Le matériel biologique humain : étude juridique sur l'utilisation à des fins scientifiques des éléments et produits du corps humain

par Amélie Chioccarello

Thèse de doctorat en Droit privé

Sous la direction de Anne Laude.

Le président du jury était Florence Bellivier.

Le jury était composé de Anne Laude, Florence Bellivier, Isabelle Moine-Dupuis, Nadège Reboul-Maupin, Marc Dupont.

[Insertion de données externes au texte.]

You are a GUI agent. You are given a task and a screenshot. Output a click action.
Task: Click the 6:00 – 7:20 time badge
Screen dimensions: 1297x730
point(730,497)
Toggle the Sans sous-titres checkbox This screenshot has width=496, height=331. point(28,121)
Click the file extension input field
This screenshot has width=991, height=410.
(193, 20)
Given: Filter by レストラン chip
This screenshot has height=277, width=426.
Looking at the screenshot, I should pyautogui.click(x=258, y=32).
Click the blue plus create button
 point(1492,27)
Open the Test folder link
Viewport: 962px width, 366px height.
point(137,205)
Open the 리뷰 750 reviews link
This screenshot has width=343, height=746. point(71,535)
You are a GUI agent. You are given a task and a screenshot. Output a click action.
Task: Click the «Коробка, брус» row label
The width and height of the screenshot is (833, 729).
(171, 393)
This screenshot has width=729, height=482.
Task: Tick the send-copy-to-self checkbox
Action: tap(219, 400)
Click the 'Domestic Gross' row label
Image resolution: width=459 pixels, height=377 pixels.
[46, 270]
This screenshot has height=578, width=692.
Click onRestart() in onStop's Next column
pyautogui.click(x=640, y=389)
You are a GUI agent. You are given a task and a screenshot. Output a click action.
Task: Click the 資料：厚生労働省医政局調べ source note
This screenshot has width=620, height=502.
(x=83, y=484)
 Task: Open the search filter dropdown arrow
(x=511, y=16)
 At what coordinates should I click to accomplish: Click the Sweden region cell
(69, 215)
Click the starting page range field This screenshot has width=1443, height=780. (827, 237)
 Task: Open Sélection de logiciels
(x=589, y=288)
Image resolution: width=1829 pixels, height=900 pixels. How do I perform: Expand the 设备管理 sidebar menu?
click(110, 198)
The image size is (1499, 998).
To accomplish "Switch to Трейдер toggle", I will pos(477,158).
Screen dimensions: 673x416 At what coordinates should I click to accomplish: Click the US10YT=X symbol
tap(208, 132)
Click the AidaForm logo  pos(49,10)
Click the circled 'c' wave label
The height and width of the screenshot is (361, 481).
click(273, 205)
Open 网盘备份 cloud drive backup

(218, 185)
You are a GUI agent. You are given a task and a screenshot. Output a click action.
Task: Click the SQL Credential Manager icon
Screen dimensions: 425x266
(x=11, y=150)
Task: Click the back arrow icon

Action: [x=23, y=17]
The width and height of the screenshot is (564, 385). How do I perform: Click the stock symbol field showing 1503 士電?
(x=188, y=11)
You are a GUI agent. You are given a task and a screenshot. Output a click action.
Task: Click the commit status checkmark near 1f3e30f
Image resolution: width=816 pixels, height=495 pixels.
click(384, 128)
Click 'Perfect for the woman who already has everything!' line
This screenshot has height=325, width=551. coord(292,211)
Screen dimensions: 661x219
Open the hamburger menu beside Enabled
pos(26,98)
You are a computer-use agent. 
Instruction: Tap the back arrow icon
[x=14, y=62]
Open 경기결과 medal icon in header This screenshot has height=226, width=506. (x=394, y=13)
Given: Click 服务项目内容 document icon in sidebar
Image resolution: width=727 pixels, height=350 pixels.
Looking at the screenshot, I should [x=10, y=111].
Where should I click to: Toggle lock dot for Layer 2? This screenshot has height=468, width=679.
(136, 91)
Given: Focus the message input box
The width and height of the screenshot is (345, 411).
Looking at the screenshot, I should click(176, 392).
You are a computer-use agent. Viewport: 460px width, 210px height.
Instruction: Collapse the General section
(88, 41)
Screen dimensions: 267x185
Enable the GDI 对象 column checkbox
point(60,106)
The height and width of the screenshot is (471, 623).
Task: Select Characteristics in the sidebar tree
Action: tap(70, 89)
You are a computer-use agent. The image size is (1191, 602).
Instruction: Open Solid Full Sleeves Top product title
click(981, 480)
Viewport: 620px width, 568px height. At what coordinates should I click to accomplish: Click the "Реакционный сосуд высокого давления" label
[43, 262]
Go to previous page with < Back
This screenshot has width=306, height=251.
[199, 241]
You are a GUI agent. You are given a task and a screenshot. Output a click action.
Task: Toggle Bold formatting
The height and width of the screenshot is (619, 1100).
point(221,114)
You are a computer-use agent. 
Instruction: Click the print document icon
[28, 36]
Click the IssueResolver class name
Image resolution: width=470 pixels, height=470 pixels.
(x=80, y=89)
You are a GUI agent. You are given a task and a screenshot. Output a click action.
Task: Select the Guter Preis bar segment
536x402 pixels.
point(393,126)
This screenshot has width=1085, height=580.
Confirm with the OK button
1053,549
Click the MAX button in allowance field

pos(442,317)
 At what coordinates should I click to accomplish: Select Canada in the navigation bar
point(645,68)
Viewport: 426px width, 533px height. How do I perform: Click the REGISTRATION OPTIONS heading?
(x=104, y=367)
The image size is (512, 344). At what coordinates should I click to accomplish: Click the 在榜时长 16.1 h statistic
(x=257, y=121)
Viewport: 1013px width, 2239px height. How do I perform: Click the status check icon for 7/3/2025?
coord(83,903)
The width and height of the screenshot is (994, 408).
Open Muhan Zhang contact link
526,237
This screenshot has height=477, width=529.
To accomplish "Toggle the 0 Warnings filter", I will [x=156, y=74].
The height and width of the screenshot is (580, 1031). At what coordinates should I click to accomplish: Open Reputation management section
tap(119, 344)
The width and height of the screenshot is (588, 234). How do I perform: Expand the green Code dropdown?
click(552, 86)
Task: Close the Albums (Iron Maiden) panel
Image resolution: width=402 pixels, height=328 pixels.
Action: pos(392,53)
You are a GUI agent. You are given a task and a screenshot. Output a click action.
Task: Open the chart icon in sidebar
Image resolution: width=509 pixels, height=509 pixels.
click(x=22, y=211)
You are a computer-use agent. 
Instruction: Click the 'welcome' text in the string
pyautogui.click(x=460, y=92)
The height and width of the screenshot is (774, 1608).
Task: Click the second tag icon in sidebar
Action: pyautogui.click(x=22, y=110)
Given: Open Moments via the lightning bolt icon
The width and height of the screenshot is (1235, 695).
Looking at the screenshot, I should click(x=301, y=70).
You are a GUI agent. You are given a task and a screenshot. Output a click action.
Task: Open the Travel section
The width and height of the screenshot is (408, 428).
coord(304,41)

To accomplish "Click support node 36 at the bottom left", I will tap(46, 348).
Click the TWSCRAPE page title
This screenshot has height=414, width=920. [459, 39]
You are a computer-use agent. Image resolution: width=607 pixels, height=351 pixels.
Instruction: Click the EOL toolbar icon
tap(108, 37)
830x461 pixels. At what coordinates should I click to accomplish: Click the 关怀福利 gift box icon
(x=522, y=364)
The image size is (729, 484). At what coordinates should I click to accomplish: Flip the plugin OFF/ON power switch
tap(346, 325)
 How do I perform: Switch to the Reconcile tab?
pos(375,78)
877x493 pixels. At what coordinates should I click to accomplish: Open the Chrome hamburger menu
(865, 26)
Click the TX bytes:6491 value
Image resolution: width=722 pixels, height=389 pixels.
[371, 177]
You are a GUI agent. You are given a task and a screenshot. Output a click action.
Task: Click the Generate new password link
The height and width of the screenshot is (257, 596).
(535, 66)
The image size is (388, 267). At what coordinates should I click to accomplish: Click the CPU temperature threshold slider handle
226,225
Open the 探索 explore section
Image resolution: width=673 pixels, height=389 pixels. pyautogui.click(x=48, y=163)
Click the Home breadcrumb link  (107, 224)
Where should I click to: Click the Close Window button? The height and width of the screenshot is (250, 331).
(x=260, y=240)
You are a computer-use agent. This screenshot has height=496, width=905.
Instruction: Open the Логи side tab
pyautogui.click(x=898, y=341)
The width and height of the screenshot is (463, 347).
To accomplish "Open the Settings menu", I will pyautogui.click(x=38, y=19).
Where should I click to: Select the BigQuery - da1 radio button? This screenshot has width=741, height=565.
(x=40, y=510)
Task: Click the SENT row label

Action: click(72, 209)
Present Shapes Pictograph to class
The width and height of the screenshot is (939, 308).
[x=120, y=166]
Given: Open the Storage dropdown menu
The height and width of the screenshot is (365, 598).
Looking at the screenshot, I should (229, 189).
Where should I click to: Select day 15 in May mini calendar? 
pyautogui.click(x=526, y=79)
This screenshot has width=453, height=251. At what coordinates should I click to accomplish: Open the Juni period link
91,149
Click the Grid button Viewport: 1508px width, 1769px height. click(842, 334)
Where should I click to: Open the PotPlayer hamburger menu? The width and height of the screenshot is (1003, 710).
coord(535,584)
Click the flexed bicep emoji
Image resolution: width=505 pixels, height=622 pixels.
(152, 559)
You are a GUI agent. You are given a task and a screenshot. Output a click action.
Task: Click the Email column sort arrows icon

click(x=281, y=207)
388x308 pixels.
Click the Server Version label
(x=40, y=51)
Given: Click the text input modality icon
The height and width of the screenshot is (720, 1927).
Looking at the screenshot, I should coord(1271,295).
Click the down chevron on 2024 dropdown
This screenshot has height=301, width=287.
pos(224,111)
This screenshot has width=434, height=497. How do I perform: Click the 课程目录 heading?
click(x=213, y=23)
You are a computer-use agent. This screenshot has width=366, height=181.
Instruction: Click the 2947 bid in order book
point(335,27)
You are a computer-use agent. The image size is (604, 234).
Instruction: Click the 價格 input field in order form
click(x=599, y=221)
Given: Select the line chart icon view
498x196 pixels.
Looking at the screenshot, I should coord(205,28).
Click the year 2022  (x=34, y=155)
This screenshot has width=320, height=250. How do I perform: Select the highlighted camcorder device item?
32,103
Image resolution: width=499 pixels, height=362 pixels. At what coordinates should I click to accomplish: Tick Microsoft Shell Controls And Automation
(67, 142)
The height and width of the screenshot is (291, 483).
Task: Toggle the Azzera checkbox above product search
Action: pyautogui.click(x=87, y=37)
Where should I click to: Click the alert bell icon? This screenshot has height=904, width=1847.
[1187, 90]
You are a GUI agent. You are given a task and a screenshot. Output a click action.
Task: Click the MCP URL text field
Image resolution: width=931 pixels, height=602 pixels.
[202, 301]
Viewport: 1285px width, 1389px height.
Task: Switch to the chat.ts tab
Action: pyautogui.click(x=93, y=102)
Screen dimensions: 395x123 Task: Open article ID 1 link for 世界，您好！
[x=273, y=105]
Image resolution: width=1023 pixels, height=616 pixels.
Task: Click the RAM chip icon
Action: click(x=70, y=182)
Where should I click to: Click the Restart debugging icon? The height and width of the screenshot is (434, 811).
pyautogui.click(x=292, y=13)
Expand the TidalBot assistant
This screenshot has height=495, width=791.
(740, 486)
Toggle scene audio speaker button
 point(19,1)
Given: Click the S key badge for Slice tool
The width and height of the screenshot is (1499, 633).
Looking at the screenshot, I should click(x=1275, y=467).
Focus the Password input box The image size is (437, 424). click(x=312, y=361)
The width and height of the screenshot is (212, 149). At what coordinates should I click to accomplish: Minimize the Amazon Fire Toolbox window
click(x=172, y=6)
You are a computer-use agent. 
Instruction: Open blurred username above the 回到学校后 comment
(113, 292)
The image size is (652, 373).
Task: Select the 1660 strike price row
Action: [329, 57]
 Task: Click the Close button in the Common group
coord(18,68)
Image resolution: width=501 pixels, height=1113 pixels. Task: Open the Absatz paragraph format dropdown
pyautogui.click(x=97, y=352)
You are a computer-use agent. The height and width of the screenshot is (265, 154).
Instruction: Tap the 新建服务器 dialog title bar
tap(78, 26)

Les rapporteurs étaient Isabelle Moine-Dupuis, Nadège Reboul-Maupin.


  • Résumé

    L’utilisation des éléments et produits du corps humain à des fins scientifiques implique, aux termes du Code de la santé publique, plusieurs types d’opérations tels que la conservation, le transfert et la cession. Ces opérations permettent une circulation entre chercheurs nécessaire à la mise en commun et au partage de leurs connaissances et savoir-faire au bénéfice du développement de nouvelles thérapies. Si l’encadrement juridique de cette utilisation se résume à un contrôle de police administrative, le législateur fait également référence à des opérations évoquant des pratiques contractuelles (transfert et cession). Or, le code civil fait obstacle, par des dispositions qu’il qualifie d’ordre public, à ce que les éléments et produits du corps humain fassent l’objet d’un droit patrimonial. Cette apparente contradiction conduit à s’interroger sur la nature juridique des éléments et produits détachés du corps humain à des fins scientifiques, éléments et produits qualifiés dans le domaine de la recherche de « matériel biologique humain ». L’emploi de cette notion incite à clarifier le régime juridique applicable en vue à la fois de renforcer la protection de la personne « prélevée » et de garantir la sécurité juridique de l’utilisation du matériel biologique humain.

  • Titre traduit

    Human biological material : legal study of the purpose of scientific use of the components and products of the human body


  • Résumé

    According to the Public Health Code, the use in a scientific purpose of human body components and products implies many operations such as storage, transferring and selling. These operations enable a movement of the components and products, between researchers, which is necessary to the sharing of knowledge and know-how in order to develop new drugs. If the legal framework of this use can be summarized to an administrative control, the lawmaker refers as well to some operations like contractual practices such as transfer agreement. Nevertheless, the Civil Code obstruct, by public policy rules, the components and products to be subject to a right of ownership. This apparent contradiction led to wonder about the legal nature of the components and products detached from the human body for a scientific use. Such components or products are termed in the research field as « human biological material ». The use of this notion incite to clarify the legal system applicable in order to both strengthen the defense of the person from whom the human biological material is taken and the use of this human biological material.